After applying hyperparameter tuning and advanced ensemble models, the predictive performance of different models was evaluated using R² and RMSE metrics (both in log scale and actual price in USD).  

**Observations:**
- Among the tested models, **LightGBM and XGBoost** performed slightly better than Random Forest in terms of R² and RMSE.  
- All three models have similar performance in terms of RMSE in actual price scale (≈2.16 million USD), indicating stable predictions.  
- The final model can be chosen based on the **slight edge in accuracy, computational efficiency, or interpretability** depending on the use case.  
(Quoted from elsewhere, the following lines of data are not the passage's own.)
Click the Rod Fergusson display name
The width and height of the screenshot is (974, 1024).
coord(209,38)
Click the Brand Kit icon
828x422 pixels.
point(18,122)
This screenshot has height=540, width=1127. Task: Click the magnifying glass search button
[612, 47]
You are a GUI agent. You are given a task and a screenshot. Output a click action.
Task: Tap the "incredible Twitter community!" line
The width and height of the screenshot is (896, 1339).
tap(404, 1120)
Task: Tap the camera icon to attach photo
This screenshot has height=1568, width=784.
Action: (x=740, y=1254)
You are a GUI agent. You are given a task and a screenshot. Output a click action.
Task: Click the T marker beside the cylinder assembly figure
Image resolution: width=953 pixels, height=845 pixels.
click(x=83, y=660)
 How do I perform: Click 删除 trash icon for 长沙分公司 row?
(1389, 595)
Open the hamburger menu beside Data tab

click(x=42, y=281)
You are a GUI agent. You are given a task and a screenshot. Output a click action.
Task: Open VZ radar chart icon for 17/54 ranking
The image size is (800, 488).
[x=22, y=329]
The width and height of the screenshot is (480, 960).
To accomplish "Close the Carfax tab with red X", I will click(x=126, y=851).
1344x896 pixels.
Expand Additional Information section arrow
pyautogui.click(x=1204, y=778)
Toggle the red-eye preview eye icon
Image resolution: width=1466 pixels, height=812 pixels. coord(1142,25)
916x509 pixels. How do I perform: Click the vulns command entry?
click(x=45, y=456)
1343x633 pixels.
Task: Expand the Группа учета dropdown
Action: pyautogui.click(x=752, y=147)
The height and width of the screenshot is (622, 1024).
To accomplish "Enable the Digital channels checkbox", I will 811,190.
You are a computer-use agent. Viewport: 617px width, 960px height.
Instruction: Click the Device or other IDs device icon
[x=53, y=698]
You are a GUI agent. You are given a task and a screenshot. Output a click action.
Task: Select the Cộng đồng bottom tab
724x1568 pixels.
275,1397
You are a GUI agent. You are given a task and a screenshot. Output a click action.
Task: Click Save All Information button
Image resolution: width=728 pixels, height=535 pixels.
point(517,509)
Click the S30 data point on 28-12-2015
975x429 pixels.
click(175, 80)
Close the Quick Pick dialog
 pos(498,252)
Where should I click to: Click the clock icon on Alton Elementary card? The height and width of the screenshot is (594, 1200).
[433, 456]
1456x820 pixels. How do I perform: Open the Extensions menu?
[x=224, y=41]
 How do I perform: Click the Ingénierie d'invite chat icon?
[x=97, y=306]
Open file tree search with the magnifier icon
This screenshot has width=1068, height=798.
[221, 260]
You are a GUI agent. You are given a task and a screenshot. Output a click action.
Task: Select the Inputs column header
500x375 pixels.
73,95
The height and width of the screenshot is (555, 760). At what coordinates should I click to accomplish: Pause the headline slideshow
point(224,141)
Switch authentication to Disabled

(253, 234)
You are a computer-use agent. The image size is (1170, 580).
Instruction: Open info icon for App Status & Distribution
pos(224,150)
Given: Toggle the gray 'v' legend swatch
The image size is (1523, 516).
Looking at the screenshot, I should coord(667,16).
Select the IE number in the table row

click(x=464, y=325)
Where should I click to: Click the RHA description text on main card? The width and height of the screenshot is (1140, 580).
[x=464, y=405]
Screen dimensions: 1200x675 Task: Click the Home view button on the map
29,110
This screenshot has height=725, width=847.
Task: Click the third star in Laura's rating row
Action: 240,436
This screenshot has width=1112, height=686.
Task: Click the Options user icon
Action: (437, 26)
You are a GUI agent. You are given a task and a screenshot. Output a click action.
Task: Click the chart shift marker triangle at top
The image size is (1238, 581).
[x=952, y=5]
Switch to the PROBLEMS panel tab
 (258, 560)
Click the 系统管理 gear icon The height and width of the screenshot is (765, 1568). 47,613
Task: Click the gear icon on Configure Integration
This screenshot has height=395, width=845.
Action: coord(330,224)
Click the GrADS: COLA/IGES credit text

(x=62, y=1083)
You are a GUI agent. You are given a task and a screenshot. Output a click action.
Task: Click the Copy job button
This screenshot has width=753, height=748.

These results demonstrate that ensemble learning and hyperparameter tuning can meaningfully improve predictive performance over baseline models.


## Conclusion
The project demonstrates a full machine learning workflow for real estate price prediction:  
1. Data loading and sampling  
2. Data understanding and cleaning  
3. EDA before and after preprocessing  
4. Feature selection and engineering  
5. Model training with linear and tree-based algorithms  
6. Hyperparameter tuning to improve accuracy  

The final model can reliably predict house prices based on the selected features, and the workflow can be extended for additional features or larger datasets in the future.